◆ Task statement ◆
All lines in the material below that contain "Given" should be located and copied.

◆ Data for the task ◆
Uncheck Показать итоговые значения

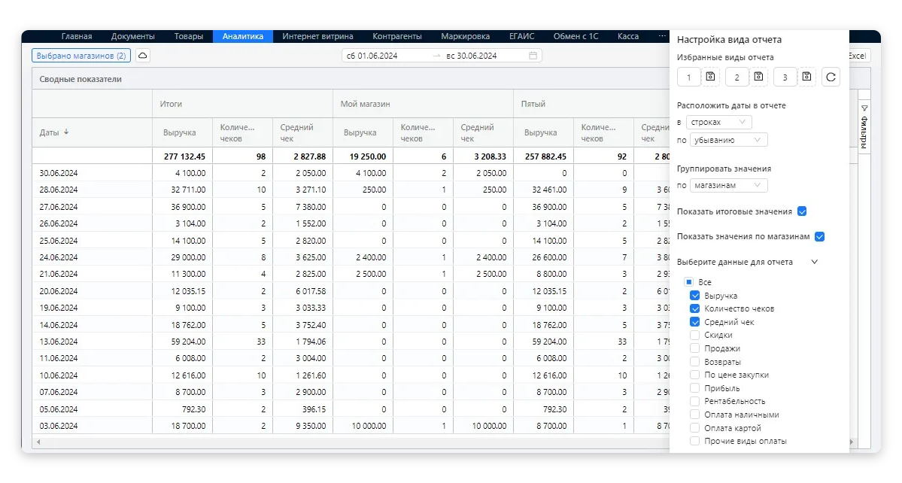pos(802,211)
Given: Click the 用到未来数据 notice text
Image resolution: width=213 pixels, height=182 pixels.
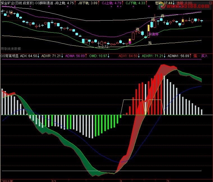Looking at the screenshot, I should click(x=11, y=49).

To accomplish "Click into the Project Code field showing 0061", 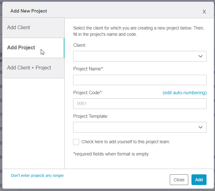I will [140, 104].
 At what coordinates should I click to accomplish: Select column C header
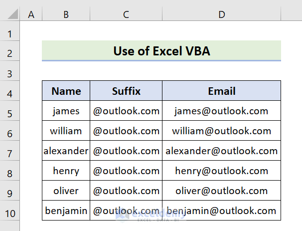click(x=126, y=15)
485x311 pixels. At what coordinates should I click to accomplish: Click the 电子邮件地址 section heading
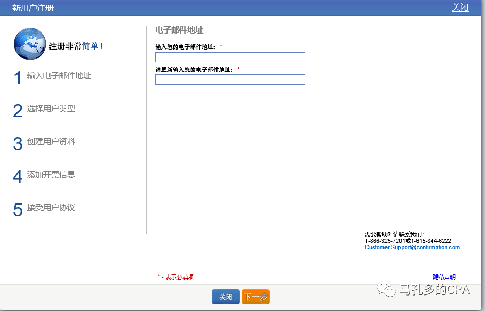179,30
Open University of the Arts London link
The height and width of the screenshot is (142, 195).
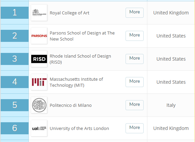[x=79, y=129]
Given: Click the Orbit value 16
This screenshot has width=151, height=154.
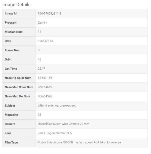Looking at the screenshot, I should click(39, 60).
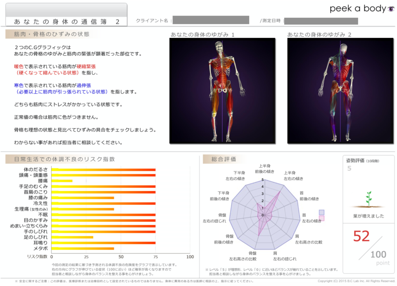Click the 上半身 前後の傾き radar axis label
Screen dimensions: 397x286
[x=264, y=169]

◆ Task answer ◆
Given: Click the 用到未来数据 notice text
Given: Click the Orbit value 16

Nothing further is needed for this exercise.